### Action item
All lines with the word "target" in the material below are required.

### Input for this task

**********

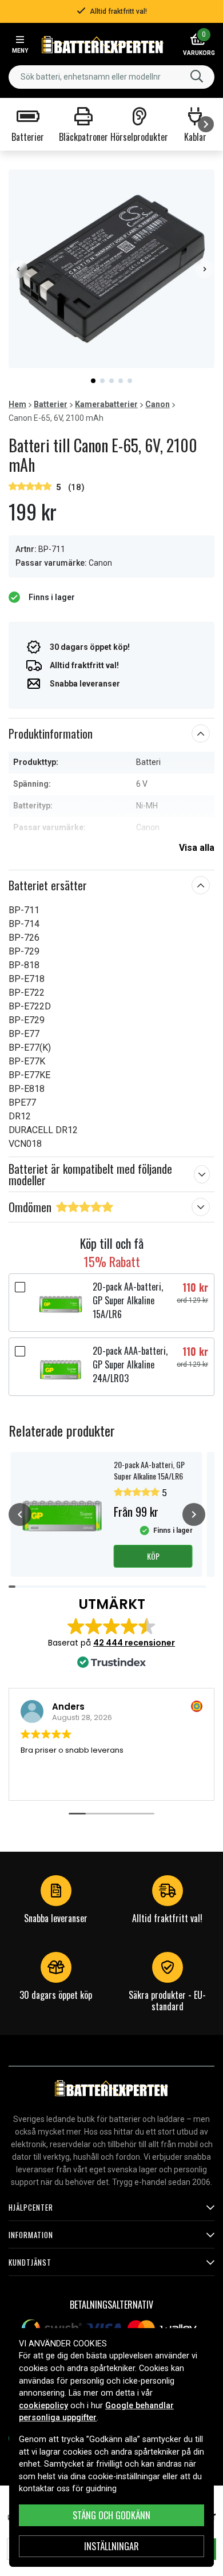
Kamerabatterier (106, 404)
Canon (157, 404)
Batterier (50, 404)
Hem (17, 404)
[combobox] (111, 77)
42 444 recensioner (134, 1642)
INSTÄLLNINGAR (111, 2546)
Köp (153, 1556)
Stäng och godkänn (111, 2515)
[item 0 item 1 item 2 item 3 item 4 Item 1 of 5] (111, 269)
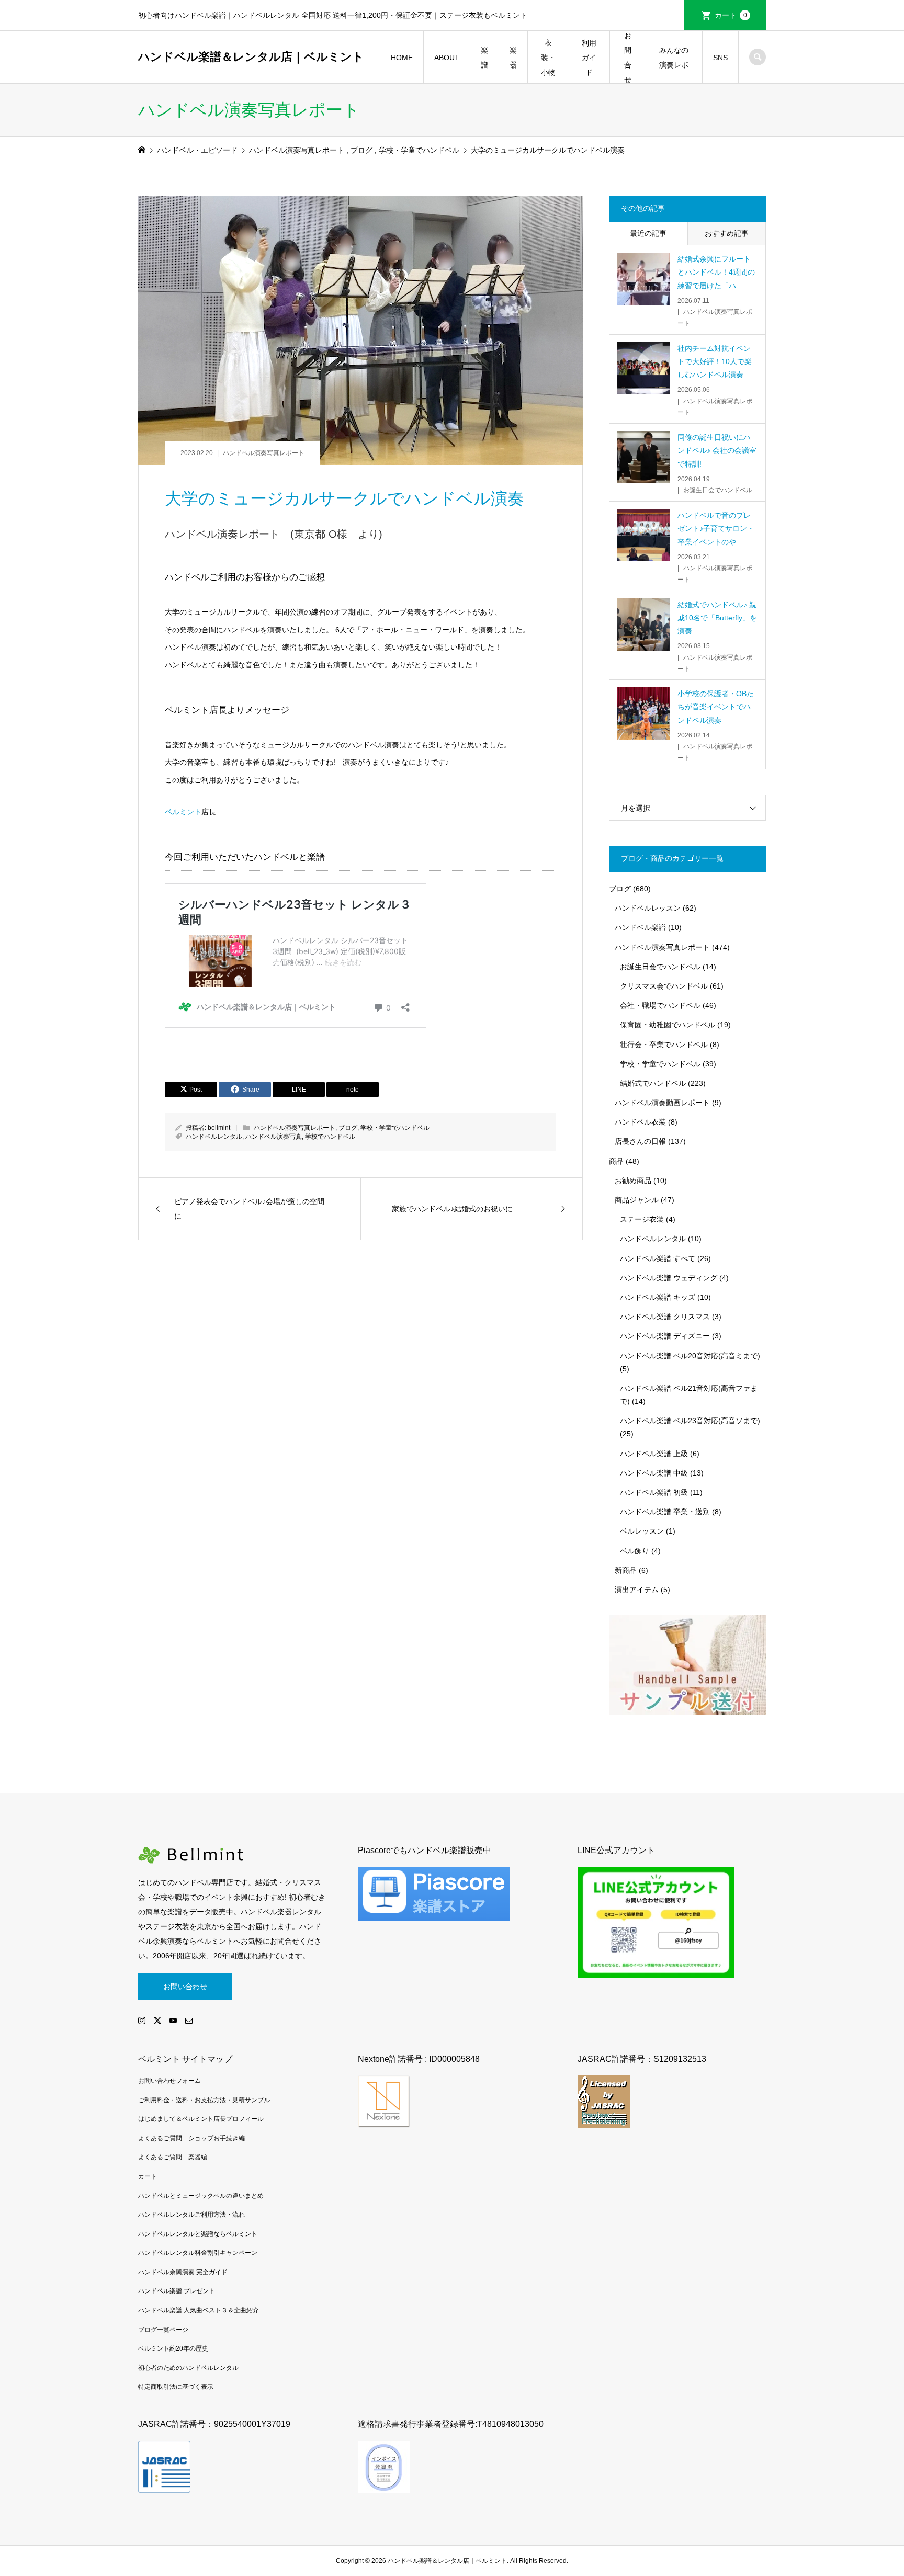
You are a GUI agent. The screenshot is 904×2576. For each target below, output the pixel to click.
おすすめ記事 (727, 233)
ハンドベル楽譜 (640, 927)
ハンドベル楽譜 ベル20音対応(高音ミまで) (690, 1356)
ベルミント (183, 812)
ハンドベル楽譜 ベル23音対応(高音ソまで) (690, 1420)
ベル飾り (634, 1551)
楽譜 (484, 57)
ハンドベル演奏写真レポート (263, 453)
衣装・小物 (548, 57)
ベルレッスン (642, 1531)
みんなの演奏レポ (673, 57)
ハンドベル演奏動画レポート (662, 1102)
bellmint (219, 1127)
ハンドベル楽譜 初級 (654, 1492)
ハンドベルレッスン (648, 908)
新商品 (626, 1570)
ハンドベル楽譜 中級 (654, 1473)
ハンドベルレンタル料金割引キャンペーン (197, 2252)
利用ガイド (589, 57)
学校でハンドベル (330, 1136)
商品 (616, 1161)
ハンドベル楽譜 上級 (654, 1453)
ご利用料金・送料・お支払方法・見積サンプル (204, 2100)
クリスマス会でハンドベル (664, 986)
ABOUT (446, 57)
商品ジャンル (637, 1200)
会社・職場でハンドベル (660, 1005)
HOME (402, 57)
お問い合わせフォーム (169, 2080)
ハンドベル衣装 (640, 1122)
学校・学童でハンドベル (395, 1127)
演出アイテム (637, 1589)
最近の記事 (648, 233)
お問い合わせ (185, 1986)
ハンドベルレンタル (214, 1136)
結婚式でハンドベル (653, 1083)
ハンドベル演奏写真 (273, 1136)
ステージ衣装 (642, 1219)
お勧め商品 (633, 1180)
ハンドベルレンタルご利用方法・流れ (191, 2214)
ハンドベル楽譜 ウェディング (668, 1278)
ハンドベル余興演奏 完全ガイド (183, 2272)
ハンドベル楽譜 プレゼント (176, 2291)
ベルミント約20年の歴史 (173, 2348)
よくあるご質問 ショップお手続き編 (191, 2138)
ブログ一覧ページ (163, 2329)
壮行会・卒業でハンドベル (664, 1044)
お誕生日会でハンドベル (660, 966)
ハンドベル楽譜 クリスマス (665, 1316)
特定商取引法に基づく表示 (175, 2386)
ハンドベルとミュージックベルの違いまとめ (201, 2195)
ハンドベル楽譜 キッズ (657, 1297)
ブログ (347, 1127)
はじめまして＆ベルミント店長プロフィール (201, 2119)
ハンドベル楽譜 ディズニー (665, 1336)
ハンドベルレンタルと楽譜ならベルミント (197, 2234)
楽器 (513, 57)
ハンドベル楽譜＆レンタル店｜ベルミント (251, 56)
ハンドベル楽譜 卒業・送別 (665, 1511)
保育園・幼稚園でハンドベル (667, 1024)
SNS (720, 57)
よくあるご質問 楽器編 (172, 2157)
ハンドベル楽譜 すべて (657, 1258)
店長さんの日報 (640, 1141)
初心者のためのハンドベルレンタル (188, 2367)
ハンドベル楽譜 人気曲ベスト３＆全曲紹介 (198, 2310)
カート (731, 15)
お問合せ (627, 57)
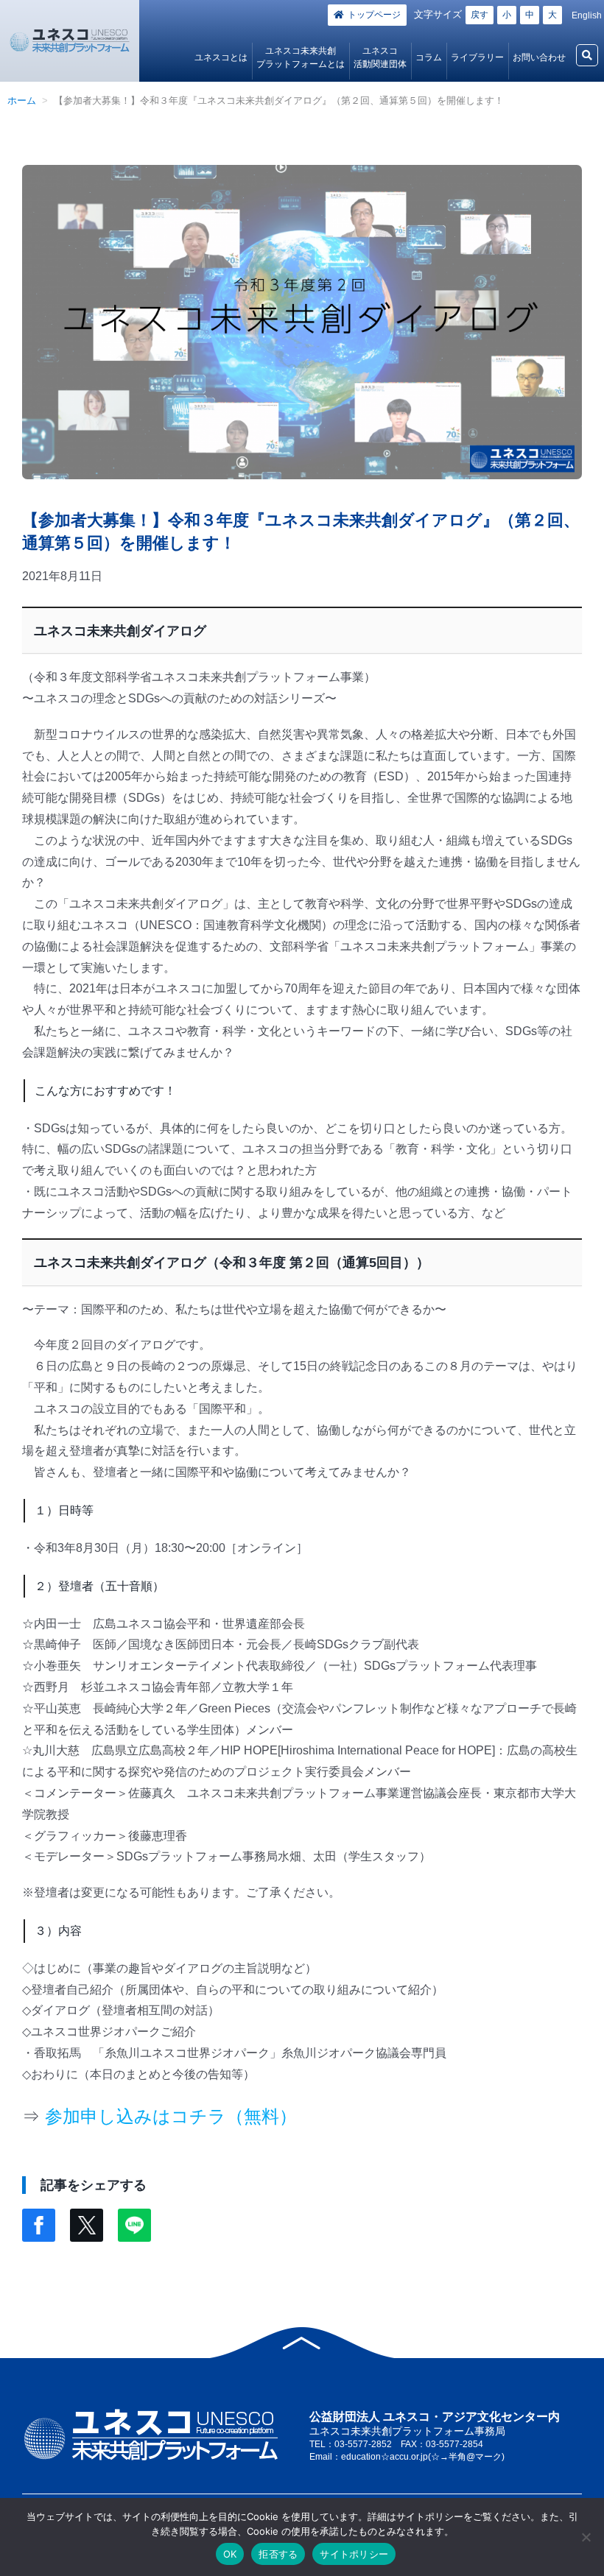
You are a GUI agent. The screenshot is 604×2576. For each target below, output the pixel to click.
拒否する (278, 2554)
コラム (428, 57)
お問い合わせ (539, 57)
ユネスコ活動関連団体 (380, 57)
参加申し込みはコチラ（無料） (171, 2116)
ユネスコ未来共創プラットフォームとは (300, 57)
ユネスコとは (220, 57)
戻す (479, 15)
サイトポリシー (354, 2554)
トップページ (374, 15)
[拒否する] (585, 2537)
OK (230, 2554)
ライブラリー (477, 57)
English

**********

### Solution for this exercise
You are a GUI agent. The screenshot is 904×2576. For each target below, output the pixel to click.
You are a GUI agent. The screenshot is 604×2576. For each target below, output the pixel to click.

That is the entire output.